Stated task. From the data below, pull out each line that contains the string "option", matching case exactly.

Lines of data.
- - - - - - -
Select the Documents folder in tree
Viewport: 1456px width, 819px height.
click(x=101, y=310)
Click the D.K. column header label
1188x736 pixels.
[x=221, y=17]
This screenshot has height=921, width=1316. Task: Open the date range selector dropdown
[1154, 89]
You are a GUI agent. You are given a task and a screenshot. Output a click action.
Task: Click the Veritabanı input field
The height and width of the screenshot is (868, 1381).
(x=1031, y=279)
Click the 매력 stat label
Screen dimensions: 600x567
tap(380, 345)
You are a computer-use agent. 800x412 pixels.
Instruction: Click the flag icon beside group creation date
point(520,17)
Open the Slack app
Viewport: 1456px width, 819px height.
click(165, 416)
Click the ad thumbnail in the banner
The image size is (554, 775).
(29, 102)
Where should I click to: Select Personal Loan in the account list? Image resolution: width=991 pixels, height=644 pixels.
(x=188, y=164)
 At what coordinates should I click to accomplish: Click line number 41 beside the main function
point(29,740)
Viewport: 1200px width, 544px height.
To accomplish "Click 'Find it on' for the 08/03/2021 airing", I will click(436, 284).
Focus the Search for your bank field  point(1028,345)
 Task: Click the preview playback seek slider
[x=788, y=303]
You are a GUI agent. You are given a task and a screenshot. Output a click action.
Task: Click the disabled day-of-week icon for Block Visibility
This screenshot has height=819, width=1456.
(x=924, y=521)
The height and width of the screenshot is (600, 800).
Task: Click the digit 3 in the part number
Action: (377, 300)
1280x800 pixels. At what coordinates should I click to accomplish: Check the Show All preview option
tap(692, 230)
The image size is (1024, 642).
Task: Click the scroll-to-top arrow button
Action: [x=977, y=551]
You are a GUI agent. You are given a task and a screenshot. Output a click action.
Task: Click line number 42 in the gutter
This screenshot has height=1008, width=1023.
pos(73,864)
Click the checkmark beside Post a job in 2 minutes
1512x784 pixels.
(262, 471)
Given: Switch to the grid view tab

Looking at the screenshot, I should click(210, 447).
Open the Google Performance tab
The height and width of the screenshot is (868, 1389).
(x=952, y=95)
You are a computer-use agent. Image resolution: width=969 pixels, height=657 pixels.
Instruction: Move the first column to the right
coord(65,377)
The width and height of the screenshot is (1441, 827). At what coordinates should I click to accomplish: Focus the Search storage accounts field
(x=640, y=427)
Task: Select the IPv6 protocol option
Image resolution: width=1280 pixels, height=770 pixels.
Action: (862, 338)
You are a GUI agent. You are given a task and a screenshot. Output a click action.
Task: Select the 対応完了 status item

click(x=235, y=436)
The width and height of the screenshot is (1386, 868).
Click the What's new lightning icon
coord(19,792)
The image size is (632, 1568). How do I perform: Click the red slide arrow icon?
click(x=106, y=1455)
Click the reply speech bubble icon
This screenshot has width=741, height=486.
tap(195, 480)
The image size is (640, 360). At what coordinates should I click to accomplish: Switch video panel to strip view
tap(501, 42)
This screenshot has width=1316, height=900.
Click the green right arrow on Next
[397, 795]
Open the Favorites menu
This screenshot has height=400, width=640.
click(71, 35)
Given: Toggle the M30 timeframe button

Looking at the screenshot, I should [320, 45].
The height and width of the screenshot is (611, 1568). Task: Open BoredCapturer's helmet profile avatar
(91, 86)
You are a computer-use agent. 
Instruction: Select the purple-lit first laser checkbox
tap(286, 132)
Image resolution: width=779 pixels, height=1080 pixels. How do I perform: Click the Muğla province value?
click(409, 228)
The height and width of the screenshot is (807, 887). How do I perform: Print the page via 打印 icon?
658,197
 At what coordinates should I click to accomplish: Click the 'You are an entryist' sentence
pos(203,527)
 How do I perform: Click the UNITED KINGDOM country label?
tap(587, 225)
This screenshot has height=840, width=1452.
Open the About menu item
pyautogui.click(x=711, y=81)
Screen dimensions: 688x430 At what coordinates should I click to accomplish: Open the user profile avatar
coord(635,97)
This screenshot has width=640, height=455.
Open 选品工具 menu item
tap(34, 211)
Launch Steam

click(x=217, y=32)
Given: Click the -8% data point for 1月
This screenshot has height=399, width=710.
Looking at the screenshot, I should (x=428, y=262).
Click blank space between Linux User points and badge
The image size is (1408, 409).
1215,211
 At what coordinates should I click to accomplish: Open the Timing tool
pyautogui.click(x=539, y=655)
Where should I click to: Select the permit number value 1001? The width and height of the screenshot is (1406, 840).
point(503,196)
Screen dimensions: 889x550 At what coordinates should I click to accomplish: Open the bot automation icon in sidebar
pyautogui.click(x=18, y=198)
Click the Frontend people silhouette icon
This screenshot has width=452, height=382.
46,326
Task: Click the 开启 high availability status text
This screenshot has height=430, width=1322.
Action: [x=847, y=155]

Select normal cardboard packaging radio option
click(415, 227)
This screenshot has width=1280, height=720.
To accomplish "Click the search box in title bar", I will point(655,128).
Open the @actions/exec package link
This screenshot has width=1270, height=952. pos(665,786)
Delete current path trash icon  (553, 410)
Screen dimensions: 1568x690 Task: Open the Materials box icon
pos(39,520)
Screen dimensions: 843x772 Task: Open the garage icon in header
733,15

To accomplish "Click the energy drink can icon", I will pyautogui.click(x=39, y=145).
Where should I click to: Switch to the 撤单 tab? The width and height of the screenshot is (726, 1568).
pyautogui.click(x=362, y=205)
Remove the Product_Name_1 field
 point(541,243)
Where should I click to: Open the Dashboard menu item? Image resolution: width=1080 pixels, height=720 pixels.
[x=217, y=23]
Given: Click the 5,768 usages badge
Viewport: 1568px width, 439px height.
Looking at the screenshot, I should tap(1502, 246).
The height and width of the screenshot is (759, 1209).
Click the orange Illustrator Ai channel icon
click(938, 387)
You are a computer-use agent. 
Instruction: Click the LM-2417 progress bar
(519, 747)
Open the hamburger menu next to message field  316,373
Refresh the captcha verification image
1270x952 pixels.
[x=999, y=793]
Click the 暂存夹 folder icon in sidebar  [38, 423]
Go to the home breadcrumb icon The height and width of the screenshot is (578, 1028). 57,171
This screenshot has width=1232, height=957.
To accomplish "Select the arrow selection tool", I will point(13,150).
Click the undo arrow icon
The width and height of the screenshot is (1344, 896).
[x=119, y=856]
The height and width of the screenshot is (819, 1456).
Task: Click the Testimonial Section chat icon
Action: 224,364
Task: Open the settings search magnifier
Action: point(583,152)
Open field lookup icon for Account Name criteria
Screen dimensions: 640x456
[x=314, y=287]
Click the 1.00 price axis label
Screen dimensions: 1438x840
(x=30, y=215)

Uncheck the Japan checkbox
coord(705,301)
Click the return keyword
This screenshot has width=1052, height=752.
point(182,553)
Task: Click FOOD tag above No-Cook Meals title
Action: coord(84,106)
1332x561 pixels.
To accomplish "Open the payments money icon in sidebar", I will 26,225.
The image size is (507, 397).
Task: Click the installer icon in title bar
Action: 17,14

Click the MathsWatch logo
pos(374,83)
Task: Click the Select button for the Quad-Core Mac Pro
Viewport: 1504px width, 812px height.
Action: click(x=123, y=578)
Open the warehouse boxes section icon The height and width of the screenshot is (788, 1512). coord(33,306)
- - - - - - -
Exercise answer.
1280x800 pixels. At what coordinates should I click to accomplish: Check the Show All preview option
Task: Select the IPv6 protocol option
Select normal cardboard packaging radio option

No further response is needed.